Bien évidemment, le programme de José Bové contient des dispositions nouvelles correspondant à des enjeux qui sont apparus depuis 1981, comme l’interdiction des stock-options, des OGM ou de la brevetabilité du vivant, la révision des finalités de l’Organisation mondiale du commerce ou la remise en cause de l’indépendance de la Banque centrale européenne. Néanmoins, ce qui apparaît comme le plus net dans ce programme, c’est l’entreprise globale de restauration par rapport à toutes les réformes postérieures au tournant de la rigueur de 1982-1983. L’une des mesures les plus symboliques de ce point de vue est le rétablissement de l’indexation des salaires sur les prix. La liste des abrogations dans les 125 propositions est ainsi impressionnante : CNE, lois Fillon sur les retraites et Douste-Blazy sur l’assurance maladie, lois de privatisation, réforme de l’assurance chômage des intermittents du spectacle, etc.
En définitive, les collectifs et José Bové, à l’instar d’autres altermondialistes, ont opéré une entreprise de blanchiment politique selon l’expression de Jean-Gabriel Contamin. Ils tentent, en effet, de réhabiliter des idées de la gauche des années 1970 dans un contexte nouveau en les délestant de leur caractère « sale », c’est-à-dire de toute référence idéologique et « anachronique ». Ainsi, même s’il défend des idées au fond très proches de celles du PS des années 1970, José Bové ne parle jamais de lutte des classes, de bourgeoisie et de prolétariat, de socialisme, de révolution, de planification ou de nationalisation. Le cas le plus symptomatique de ce point de vue concerne les nationalisations. Même si son programme ne mentionne jamais le terme en tant que tel, la constitution de pôles publics, la notion d’appropriation sociale, l’appel au retour à un monopole public ou EDF et GDF qui seraient rendus au secteur public font penser qu’il s’agit bien là de renationalisation.

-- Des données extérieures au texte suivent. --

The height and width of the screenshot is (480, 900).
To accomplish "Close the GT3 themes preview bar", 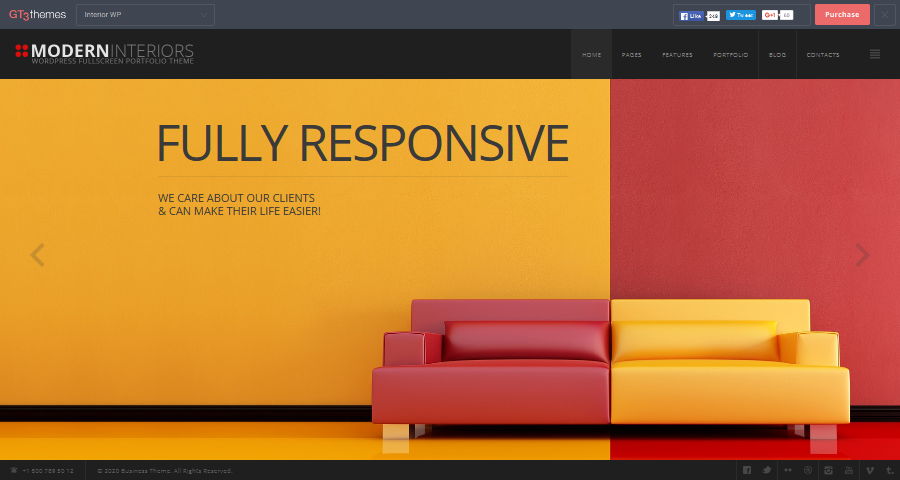I will (x=885, y=15).
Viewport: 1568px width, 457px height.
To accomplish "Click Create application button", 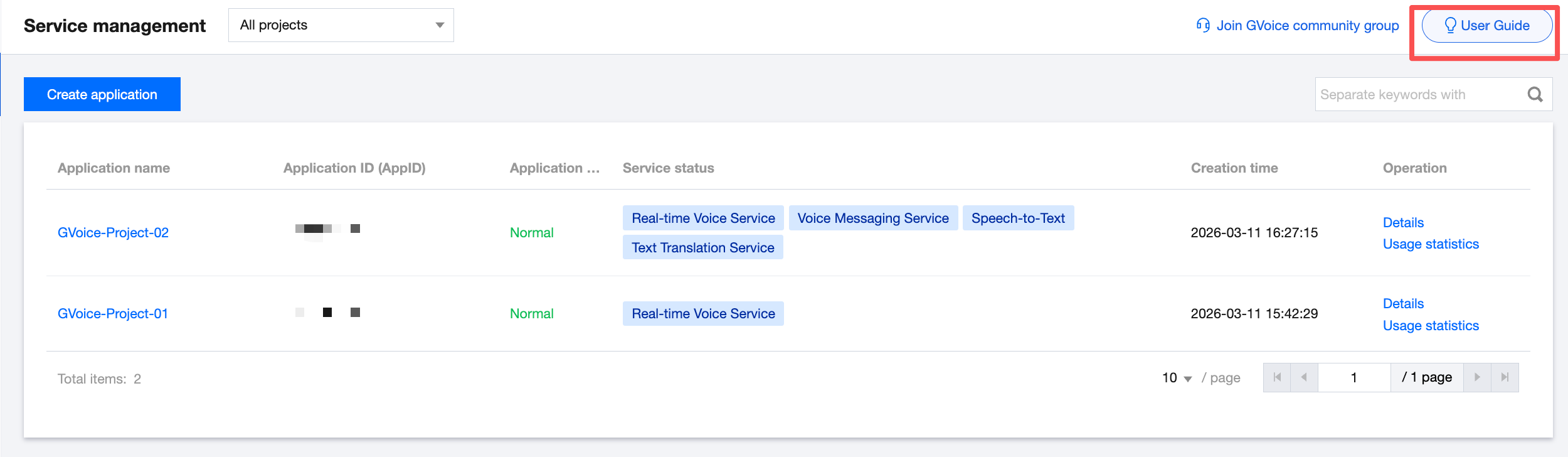I will 102,94.
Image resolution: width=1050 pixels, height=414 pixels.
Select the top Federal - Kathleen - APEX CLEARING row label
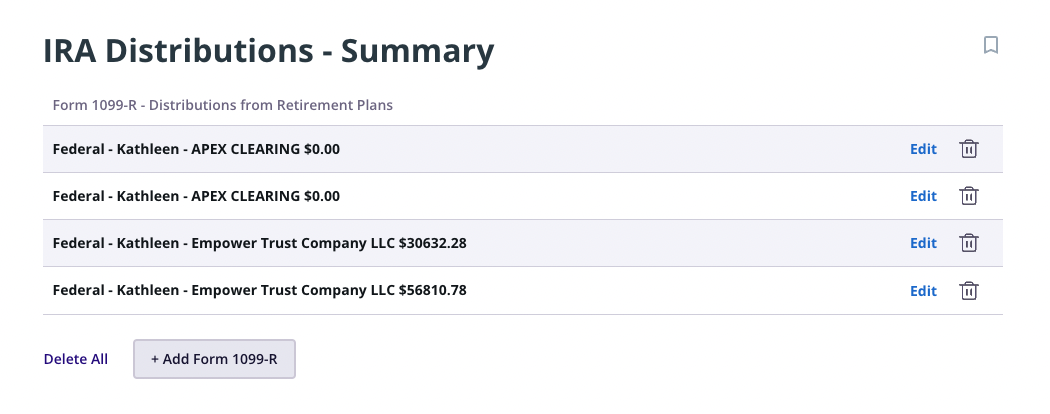(196, 149)
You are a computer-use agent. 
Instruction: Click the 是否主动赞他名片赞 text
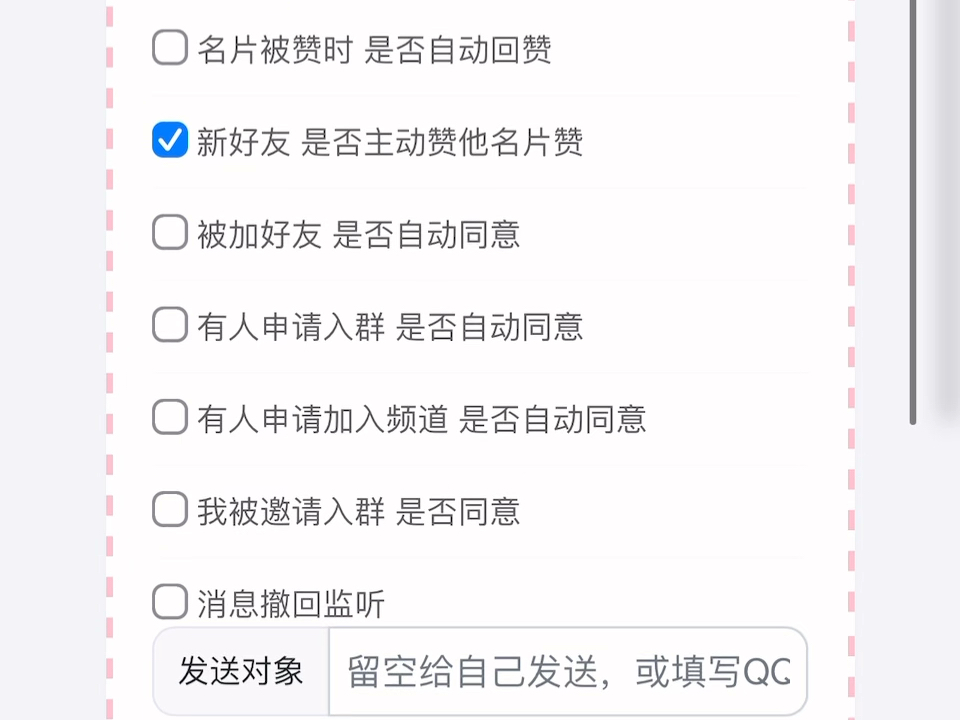point(442,142)
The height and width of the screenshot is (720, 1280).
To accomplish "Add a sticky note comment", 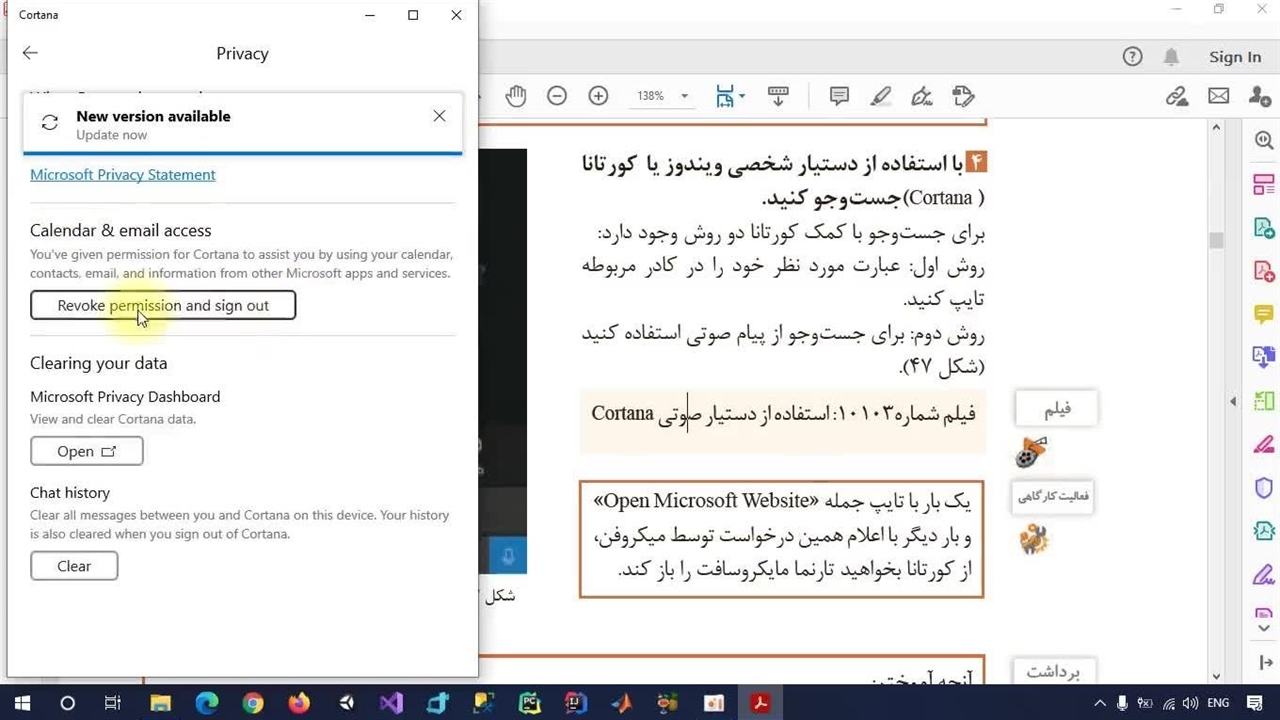I will (839, 96).
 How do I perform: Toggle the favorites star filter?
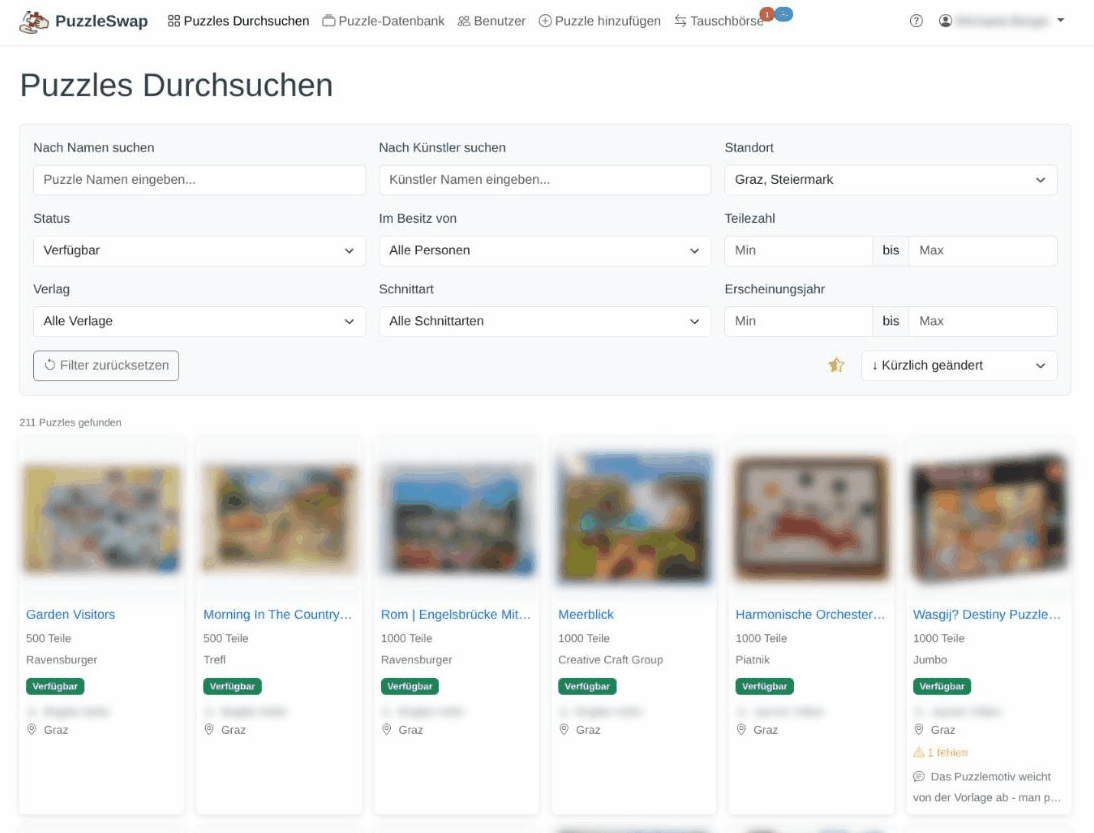click(836, 366)
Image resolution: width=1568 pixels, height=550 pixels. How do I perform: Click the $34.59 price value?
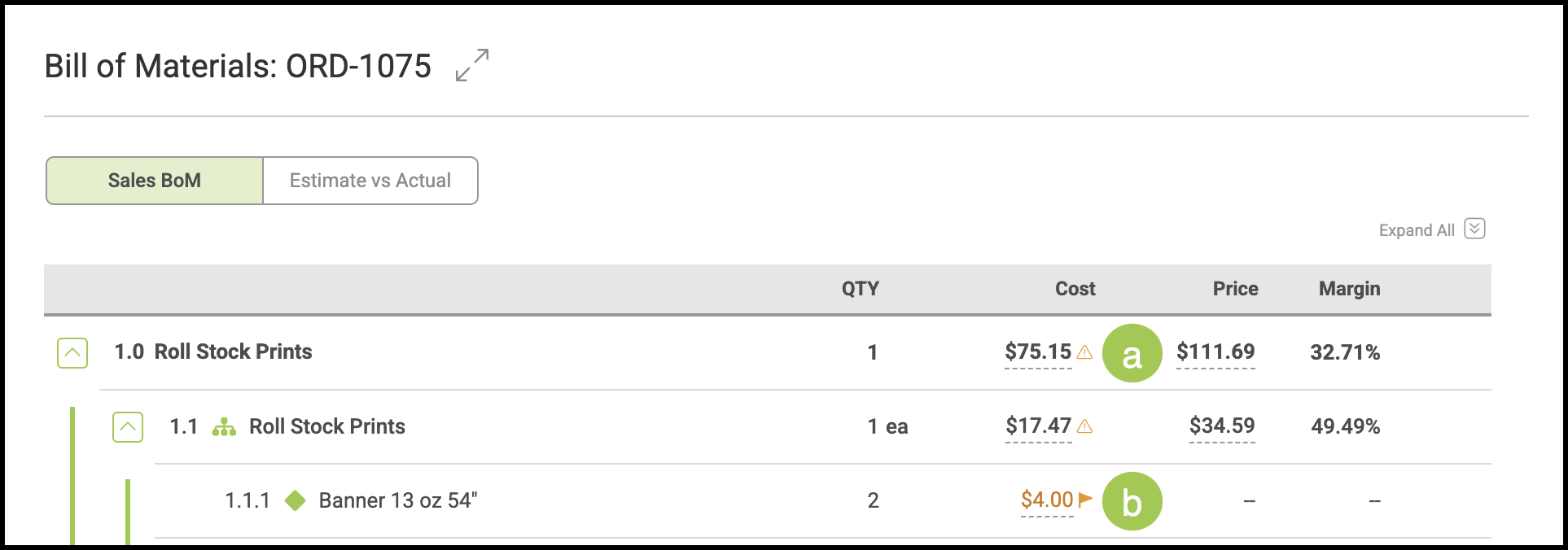(x=1221, y=426)
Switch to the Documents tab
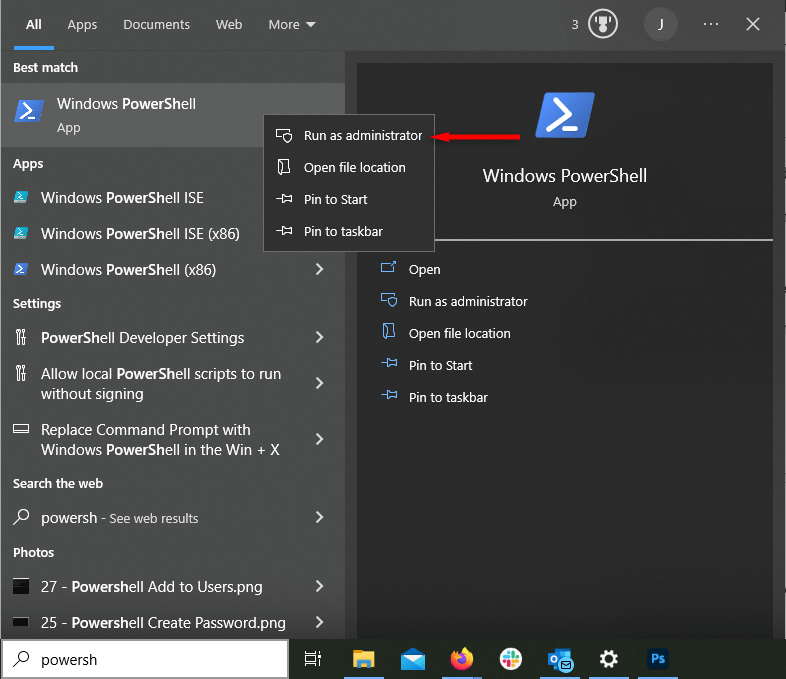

Il ne faut pas en conclure pour autant que cette gauche serait totalement archaïque. Elle s’inspire d’une dynamique qui semble bien réelle. Elle exprime également un véritable malaise face à un PS dont l’adaptation depuis 1982-1983 n’a jamais été vraiment expliquée et assumée de sorte que, pour une grande partie des sympathisants de gauche, le changement et la réforme ne sont plus perçus comme synonymes de progrès et d’amélioration des conditions de vie, d’où la tentation de la restauration et de la nostalgie de la gauche du 10 mai 1981.